Records for processing:
======

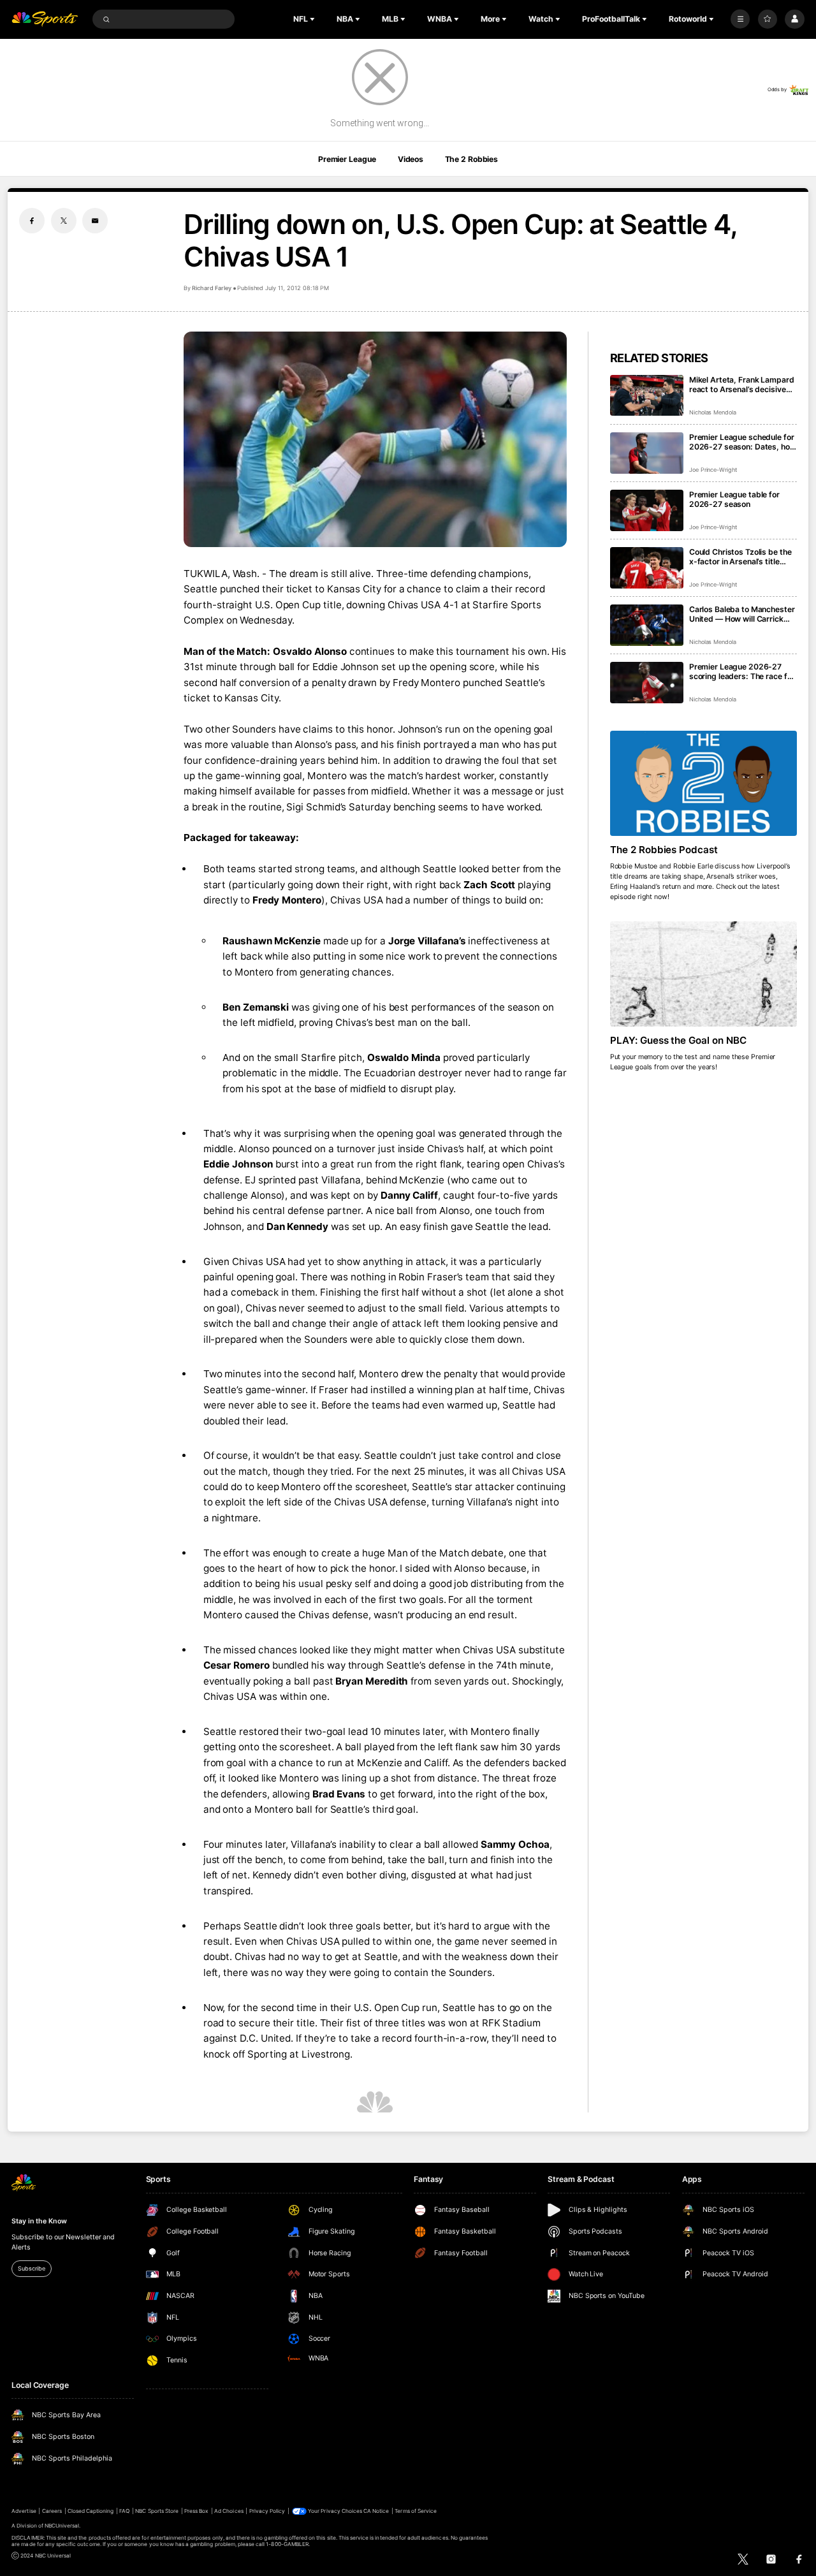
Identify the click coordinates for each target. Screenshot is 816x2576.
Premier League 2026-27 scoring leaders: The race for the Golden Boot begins (741, 671)
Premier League (347, 159)
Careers (52, 2511)
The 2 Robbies (471, 159)
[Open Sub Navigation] (313, 19)
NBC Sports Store (156, 2511)
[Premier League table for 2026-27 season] (646, 510)
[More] (740, 19)
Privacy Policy (267, 2511)
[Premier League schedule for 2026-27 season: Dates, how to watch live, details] (646, 453)
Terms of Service (416, 2511)
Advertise (23, 2511)
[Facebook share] (32, 220)
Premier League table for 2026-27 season (734, 499)
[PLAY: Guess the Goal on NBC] (703, 974)
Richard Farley (211, 287)
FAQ (124, 2511)
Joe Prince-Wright (713, 469)
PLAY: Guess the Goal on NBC (678, 1040)
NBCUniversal (62, 2525)
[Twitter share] (63, 220)
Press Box (196, 2511)
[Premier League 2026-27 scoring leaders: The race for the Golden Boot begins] (646, 682)
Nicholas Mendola (712, 412)
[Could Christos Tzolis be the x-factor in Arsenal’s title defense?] (646, 568)
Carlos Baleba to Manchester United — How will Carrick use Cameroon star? (742, 614)
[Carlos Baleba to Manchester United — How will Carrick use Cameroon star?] (646, 625)
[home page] (44, 19)
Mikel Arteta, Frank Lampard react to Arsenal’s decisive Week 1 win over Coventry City (741, 384)
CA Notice (376, 2511)
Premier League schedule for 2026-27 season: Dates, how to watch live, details (742, 441)
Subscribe (31, 2268)
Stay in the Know (38, 2221)
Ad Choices (228, 2511)
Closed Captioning (91, 2511)
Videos (410, 159)
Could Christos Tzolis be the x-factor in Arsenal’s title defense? (740, 556)
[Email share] (95, 220)
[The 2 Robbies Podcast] (703, 783)
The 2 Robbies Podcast (664, 850)
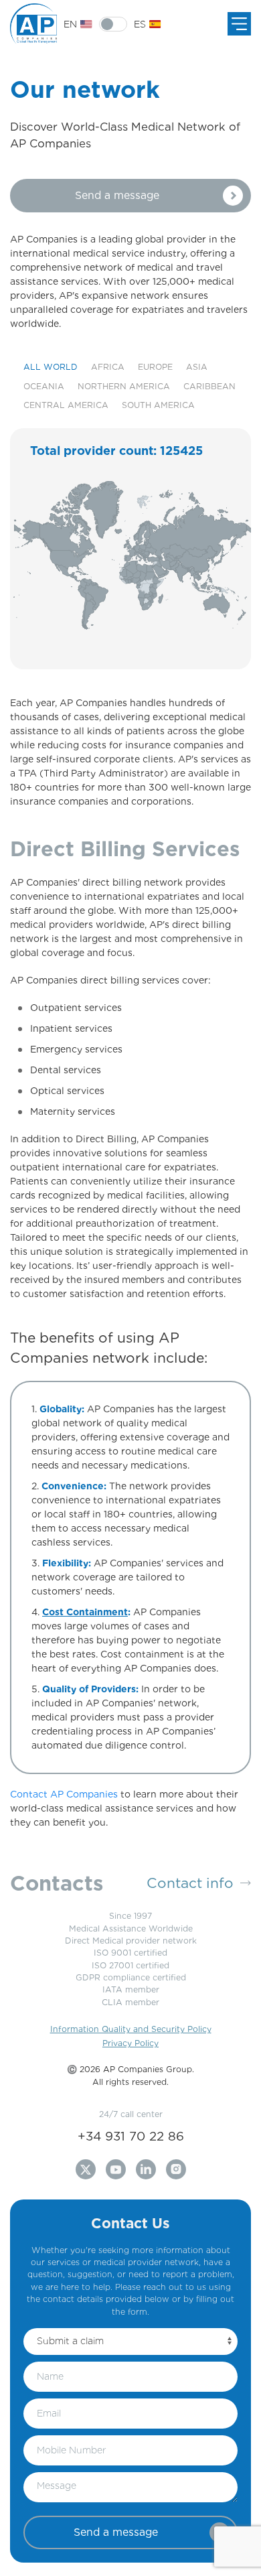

======

What to do:
Return the material above verbatim, minus the pictures.

Reply to the exercise:
Identify the click coordinates for each target. Screenshot is 816x2576.
Premier League 2026-27 scoring leaders: The race for the Golden Boot begins (741, 671)
Premier League (347, 159)
Careers (52, 2511)
The 2 Robbies (471, 159)
[Open Sub Navigation] (313, 19)
NBC Sports Store (156, 2511)
[Premier League table for 2026-27 season] (646, 510)
[More] (740, 19)
Privacy Policy (267, 2511)
[Premier League schedule for 2026-27 season: Dates, how to watch live, details] (646, 453)
Terms of Service (416, 2511)
Advertise (23, 2511)
[Facebook share] (32, 220)
Premier League table for 2026-27 season (734, 499)
[PLAY: Guess the Goal on NBC] (703, 974)
Richard Farley (211, 287)
FAQ (124, 2511)
Joe Prince-Wright (713, 469)
PLAY: Guess the Goal on NBC (678, 1040)
NBCUniversal (62, 2525)
[Twitter share] (63, 220)
Press Box (196, 2511)
[Premier League 2026-27 scoring leaders: The race for the Golden Boot begins] (646, 682)
Nicholas Mendola (712, 412)
[Could Christos Tzolis be the x-factor in Arsenal’s title defense?] (646, 568)
Carlos Baleba to Manchester United — How will Carrick use Cameroon star? (742, 614)
[Carlos Baleba to Manchester United — How will Carrick use Cameroon star?] (646, 625)
[home page] (44, 19)
Mikel Arteta, Frank Lampard react to Arsenal’s decisive Week 1 win over Coventry City (741, 384)
CA Notice (376, 2511)
Premier League schedule for 2026-27 season: Dates, how to watch live, details (742, 441)
Subscribe (31, 2268)
Stay in the Know (38, 2221)
Ad Choices (228, 2511)
Closed Captioning (91, 2511)
Videos (410, 159)
Could Christos Tzolis be the x-factor in Arsenal’s title defense? (740, 556)
[Email share] (95, 220)
[The 2 Robbies Podcast] (703, 783)
The 2 Robbies Podcast (664, 850)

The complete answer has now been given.